**WORK TO BE COMPLETED**
Using the records that follow, copy every line containing the word "agent".

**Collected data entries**

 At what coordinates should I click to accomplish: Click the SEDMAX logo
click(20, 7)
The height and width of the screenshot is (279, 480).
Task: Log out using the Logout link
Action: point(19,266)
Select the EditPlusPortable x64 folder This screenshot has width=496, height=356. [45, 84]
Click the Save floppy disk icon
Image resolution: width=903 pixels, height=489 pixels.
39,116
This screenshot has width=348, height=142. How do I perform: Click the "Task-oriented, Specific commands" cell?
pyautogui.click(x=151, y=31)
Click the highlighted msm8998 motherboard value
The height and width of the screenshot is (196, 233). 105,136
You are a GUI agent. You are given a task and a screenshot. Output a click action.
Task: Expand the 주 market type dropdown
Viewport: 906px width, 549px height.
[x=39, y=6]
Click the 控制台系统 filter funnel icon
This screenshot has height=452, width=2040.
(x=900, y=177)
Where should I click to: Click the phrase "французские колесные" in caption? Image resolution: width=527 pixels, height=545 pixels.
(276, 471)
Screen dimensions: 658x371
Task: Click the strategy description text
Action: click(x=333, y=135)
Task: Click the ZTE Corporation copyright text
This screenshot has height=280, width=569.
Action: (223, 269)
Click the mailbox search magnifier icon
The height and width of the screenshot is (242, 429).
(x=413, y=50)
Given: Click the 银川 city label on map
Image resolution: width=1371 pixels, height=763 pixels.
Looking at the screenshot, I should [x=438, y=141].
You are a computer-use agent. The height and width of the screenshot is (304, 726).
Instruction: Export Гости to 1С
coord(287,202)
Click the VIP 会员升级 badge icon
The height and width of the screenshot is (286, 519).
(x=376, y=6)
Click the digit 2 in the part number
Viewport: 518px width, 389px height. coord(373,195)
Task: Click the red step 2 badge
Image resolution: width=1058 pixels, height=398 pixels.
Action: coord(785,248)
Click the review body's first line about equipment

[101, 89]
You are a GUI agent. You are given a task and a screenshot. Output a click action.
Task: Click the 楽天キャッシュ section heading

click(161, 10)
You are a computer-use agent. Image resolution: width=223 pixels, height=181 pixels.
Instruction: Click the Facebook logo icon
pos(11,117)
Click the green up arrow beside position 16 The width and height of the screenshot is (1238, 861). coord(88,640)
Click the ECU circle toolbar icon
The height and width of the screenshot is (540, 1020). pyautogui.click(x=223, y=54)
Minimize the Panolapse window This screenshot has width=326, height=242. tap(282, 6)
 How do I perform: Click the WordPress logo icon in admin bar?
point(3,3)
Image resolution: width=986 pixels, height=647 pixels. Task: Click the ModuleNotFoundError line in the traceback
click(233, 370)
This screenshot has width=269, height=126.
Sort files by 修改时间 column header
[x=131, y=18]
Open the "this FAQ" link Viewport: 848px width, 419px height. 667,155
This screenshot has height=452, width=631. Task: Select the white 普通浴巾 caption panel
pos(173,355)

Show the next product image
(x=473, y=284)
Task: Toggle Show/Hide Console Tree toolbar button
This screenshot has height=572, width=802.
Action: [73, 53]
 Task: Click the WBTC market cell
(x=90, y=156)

**ANSWER**
You are a GUI agent. You are given a task and a screenshot. Output a click action.
You are a computer-use agent. The height and width of the screenshot is (304, 726).
You are a GUI agent. You are given a task and a screenshot. Output a click action.
You are a computer-use agent. Image resolution: width=223 pixels, height=181 pixels.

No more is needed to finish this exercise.